L’Organisation mondiale de la Santé (OMS) s’est pour le moment montrée prudente sur le sujet, craignant que l’usage généralisé du masque donne un « faux sentiment de sécurité » et fasse oublier les indispensables mesures-barrières (distanciation sociale, lavage des mains…).

Vu d’Asie, où les masques chirurgicaux sont omniprésents, le retard des pays occidentaux, ouvertement pointés du doigt, est une aberration.

Les dernières déclarations américaines ne devraient pas manquer de relancer la course planétaire à l’achat des précieux masques chirurgicaux, que certains pays-confrontés à la pénurie-s’arrachent désormais. Pays occidentaux, États-Unis en tête contre les pays européens, jouent ouvertement des coudes pour s’approvisionner en Chine, suscitant d’inattendues crispations diplomatiques entre alliés.

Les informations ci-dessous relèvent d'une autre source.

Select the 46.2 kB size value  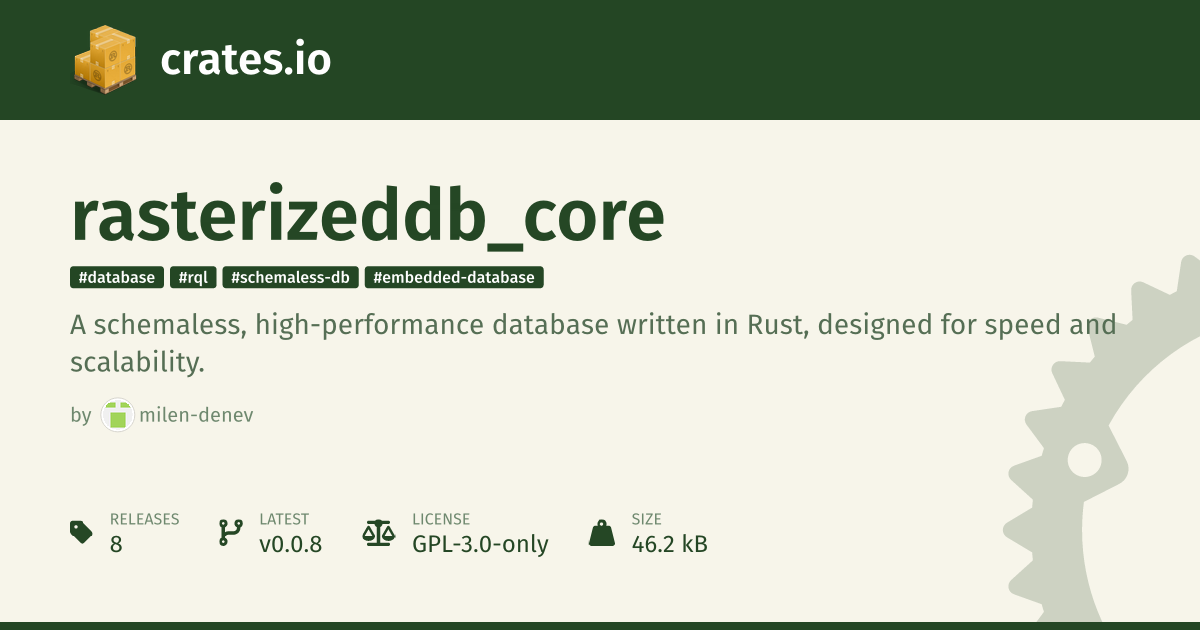click(669, 544)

La France, qui désormais « encourage le grand public » à porter des masques, a annoncé en avoir commandé près de deux milliards auprès de fournisseurs chinois, tout en renforçant la capacité de production nationale.

Ailleurs dans le monde, la Suisse a passé samedi le cap des 20 000 cas et des 500 morts. Dans sept pays des Balkans occidentaux, ce sont 110 morts qui ont été décomptés. En Iran, particulièrement touché, le nombre de contaminations quotidiennes a baissé pour le quatrième jour de suite, ont affirmé les autorités, avec un bilan officiel de 3452 décès.

Vers marin

En Afrique de l’ouest, le Liberia a annoncé samedi son premier décès de l’épidémie de COVID-19, celui d’un homme de 72 ans. L’un des pays les plus pauvres du monde, le Liberia avait été durement touché par la fièvre Ebola entre 2014 et 2016.

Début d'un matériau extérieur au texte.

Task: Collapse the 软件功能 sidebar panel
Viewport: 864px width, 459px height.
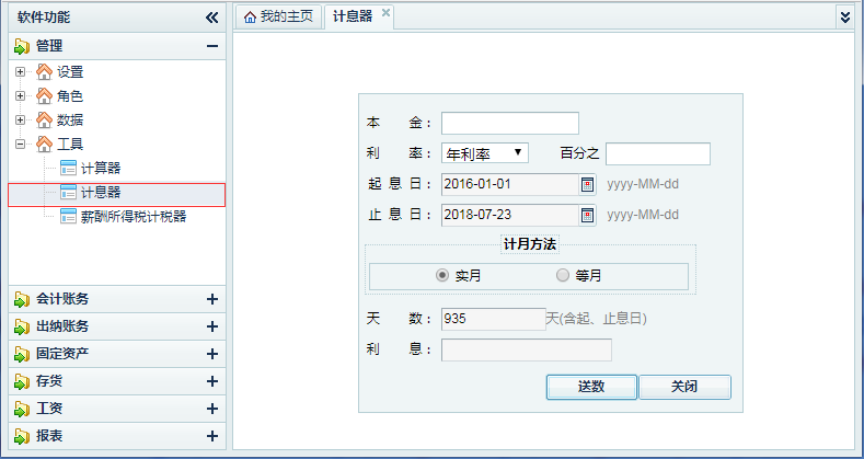Action: pos(211,17)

Cette annonce renforce l’inquiétude pour le continent africain, qui reste pour le moment officiellement relativement peu touché par la pandémie avec 7600 cas et un peu plus de 300 décès déclarés.

Samedi, la Chine a commémoré « dans la tristesse » les 3326 « martyrs » qui ont officiellement trouvé la mort en quatre mois d’épidémie, apparue en décembre dernier à Wuhan (centre). La maladie y a été maitrisée, et la quarantaine drastique commence à être levée, mais les autorités craignent une deuxième vague épidémique. Et les doutes persistent sur le bilan humain officiel.